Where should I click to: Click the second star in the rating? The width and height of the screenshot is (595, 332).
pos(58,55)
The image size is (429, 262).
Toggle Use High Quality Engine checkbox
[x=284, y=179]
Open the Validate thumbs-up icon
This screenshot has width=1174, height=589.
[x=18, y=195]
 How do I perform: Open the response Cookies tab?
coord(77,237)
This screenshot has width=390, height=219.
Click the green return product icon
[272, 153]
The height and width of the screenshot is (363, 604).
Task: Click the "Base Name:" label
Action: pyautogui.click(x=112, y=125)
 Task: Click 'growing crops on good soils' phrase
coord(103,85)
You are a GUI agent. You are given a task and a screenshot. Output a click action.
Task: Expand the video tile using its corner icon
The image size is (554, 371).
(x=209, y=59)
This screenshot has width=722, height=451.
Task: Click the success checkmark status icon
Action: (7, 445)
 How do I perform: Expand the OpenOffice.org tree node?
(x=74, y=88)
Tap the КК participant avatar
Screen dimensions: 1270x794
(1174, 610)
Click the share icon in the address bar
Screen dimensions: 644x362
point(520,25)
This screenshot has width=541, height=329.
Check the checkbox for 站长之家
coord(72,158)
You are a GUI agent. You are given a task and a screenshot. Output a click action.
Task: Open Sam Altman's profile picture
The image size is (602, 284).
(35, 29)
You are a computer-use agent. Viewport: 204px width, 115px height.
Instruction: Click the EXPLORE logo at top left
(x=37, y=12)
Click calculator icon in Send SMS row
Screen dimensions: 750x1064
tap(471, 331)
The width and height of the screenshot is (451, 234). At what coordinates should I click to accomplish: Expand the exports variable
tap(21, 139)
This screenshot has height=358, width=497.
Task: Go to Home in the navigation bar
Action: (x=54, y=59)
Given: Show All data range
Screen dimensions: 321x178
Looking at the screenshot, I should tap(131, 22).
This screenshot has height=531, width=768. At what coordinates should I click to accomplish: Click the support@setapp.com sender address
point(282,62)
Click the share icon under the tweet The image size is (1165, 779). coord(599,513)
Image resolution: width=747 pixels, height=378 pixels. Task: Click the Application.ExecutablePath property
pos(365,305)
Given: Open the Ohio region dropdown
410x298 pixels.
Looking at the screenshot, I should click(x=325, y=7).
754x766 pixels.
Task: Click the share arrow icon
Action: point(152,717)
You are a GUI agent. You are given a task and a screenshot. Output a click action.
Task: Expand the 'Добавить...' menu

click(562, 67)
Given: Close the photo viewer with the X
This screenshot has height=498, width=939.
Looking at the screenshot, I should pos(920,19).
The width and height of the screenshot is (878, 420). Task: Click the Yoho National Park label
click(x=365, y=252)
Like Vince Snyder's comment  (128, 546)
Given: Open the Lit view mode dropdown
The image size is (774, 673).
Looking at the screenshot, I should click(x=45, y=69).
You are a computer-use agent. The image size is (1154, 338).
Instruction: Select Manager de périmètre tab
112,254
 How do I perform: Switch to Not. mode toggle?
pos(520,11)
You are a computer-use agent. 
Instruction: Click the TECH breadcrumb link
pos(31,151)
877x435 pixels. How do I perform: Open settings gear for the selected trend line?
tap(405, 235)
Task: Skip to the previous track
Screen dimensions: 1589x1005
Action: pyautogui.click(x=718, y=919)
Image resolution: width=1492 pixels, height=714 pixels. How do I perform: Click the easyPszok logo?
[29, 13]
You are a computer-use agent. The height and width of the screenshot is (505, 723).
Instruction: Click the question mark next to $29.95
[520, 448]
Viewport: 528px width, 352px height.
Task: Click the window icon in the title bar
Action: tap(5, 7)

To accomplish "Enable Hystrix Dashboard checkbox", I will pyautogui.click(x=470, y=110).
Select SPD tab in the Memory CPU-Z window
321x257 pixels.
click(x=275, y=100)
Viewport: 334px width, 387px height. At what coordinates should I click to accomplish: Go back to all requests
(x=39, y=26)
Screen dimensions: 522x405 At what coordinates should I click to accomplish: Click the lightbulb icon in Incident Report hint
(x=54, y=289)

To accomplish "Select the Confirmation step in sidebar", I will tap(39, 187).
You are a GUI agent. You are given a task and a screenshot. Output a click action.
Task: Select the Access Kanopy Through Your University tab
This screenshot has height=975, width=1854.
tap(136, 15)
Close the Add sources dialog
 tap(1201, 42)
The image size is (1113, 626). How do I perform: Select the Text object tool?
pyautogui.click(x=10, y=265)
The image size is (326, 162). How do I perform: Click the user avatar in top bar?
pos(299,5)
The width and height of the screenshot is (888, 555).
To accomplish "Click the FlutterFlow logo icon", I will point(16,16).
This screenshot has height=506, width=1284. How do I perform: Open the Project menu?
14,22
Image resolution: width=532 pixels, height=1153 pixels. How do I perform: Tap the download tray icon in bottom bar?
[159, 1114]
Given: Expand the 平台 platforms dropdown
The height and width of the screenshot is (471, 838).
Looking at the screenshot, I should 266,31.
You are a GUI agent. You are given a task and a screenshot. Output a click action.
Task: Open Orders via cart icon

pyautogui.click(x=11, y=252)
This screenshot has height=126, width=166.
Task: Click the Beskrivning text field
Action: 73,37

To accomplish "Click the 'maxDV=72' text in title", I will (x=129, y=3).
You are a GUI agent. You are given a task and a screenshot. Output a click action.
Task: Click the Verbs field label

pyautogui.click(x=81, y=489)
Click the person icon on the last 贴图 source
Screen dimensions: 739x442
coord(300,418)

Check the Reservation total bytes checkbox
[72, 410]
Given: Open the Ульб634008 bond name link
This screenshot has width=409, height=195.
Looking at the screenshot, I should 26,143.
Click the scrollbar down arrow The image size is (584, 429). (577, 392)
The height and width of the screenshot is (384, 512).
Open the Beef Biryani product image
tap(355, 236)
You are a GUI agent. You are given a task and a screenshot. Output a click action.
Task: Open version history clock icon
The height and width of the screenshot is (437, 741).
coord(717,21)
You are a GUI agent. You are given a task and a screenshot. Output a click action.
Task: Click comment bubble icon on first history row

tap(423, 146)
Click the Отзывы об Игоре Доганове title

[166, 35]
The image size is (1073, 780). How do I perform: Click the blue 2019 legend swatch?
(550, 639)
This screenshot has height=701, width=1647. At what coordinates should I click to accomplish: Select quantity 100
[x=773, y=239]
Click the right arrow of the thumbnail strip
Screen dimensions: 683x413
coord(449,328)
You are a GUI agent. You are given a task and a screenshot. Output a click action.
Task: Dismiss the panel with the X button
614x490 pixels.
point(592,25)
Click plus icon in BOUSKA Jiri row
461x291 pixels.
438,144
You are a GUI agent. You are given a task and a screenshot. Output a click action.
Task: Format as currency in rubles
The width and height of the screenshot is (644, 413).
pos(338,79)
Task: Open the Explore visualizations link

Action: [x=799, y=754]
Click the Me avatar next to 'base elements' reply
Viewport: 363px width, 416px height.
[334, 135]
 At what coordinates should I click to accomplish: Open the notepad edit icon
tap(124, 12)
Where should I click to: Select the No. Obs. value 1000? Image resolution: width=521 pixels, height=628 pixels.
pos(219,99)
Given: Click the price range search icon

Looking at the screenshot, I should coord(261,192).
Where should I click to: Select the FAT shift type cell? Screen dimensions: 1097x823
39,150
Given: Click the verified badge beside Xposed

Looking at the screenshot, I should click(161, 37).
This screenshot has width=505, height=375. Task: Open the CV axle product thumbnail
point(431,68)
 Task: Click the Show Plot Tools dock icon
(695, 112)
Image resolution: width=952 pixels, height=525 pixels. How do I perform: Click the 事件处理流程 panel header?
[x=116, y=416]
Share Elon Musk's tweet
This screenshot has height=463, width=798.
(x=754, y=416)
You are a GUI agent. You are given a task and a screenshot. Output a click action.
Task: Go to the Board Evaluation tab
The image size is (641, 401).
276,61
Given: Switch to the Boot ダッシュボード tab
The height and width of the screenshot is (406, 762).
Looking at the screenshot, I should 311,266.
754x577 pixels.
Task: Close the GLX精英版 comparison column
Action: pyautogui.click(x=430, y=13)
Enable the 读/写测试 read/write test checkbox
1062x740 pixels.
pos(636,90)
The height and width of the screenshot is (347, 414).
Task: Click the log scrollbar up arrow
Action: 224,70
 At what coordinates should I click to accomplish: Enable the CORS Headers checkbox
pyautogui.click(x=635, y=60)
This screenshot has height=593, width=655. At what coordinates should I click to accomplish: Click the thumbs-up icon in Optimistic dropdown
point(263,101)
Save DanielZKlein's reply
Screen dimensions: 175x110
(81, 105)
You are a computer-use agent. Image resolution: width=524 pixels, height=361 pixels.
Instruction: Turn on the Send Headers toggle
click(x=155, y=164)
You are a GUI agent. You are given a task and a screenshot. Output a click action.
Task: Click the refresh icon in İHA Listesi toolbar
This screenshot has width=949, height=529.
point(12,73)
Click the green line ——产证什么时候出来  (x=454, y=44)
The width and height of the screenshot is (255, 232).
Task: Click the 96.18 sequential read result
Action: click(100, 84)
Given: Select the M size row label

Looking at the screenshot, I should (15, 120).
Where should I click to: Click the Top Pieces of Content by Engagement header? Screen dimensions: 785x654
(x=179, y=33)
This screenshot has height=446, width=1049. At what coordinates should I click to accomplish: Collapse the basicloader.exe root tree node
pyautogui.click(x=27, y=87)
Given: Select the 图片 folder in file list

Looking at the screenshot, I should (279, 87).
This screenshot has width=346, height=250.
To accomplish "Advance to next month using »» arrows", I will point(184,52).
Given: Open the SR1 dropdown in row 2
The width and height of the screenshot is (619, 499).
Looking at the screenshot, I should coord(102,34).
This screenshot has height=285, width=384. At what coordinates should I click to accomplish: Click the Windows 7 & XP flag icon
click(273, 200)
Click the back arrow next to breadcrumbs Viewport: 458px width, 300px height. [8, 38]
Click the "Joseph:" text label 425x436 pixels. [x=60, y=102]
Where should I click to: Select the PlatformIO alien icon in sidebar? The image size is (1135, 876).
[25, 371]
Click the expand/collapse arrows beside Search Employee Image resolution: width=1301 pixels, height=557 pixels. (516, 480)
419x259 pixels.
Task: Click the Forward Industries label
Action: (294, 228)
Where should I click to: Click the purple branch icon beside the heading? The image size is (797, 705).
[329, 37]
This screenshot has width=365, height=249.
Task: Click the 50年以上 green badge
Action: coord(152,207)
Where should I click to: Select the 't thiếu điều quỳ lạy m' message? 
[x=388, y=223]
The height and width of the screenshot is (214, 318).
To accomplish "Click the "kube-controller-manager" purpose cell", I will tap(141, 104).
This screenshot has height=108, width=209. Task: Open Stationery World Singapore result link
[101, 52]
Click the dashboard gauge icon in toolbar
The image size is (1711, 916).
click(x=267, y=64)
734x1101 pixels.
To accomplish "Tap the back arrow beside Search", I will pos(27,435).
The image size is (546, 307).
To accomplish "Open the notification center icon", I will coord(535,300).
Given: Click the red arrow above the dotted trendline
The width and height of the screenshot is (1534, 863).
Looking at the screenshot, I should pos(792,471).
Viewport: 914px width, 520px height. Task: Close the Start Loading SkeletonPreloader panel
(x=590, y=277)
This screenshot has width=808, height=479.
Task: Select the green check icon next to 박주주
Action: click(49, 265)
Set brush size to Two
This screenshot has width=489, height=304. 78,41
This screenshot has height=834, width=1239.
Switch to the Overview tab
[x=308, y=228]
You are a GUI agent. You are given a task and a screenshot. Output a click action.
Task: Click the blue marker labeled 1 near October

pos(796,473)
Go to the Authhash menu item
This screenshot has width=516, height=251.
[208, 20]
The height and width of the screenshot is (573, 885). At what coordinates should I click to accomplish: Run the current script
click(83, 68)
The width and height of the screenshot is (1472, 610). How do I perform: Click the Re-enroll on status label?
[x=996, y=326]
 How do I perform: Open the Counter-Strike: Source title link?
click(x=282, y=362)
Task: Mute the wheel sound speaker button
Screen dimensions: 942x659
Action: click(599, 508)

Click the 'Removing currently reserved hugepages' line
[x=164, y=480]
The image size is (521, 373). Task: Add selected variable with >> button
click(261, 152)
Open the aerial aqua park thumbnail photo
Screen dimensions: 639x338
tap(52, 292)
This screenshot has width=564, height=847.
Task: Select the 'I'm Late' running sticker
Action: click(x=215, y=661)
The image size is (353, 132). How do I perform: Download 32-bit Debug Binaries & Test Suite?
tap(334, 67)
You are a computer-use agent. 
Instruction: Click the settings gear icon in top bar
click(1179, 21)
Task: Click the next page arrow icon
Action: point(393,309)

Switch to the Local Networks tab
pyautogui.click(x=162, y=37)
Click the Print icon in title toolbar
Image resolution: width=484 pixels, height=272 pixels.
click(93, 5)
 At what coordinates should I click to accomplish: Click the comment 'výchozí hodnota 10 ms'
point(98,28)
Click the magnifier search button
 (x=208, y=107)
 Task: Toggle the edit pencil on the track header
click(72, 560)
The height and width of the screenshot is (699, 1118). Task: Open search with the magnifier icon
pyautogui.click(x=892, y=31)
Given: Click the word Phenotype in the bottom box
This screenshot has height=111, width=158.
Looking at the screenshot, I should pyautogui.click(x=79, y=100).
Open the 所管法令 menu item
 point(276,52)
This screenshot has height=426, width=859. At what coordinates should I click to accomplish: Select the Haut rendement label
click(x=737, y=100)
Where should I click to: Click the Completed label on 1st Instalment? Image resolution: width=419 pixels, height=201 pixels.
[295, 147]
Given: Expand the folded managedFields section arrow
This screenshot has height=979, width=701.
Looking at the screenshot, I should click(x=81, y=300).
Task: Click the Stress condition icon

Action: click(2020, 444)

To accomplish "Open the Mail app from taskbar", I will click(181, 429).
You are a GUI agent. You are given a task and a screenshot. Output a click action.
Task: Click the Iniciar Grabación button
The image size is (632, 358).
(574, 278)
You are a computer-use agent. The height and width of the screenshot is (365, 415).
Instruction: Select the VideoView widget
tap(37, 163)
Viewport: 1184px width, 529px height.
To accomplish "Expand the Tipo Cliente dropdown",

-------------------------

• [Exercise directions] Using the entries above, return exactly the lines from the line with "This screenshot has width=541, height=329." to the line with "Given: Close the photo viewer with the X", counting both of those lines.

• [Your response]
This screenshot has width=541, height=329.
Check the checkbox for 站长之家
coord(72,158)
You are a GUI agent. You are given a task and a screenshot. Output a click action.
Task: Open Sam Altman's profile picture
The image size is (602, 284).
(35, 29)
You are a computer-use agent. Viewport: 204px width, 115px height.
Instruction: Click the EXPLORE logo at top left
(x=37, y=12)
Click calculator icon in Send SMS row
Screen dimensions: 750x1064
tap(471, 331)
The width and height of the screenshot is (451, 234). At what coordinates should I click to accomplish: Expand the exports variable
tap(21, 139)
This screenshot has height=358, width=497.
Task: Go to Home in the navigation bar
Action: (x=54, y=59)
Given: Show All data range
Screen dimensions: 321x178
Looking at the screenshot, I should tap(131, 22).
This screenshot has height=531, width=768. At what coordinates should I click to accomplish: Click the support@setapp.com sender address
point(282,62)
Click the share icon under the tweet The image size is (1165, 779). coord(599,513)
Image resolution: width=747 pixels, height=378 pixels. Task: Click the Application.ExecutablePath property
pos(365,305)
Given: Open the Ohio region dropdown
410x298 pixels.
Looking at the screenshot, I should click(x=325, y=7).
754x766 pixels.
Task: Click the share arrow icon
Action: point(152,717)
You are a GUI agent. You are given a task and a screenshot. Output a click action.
Task: Expand the 'Добавить...' menu

click(562, 67)
Given: Close the photo viewer with the X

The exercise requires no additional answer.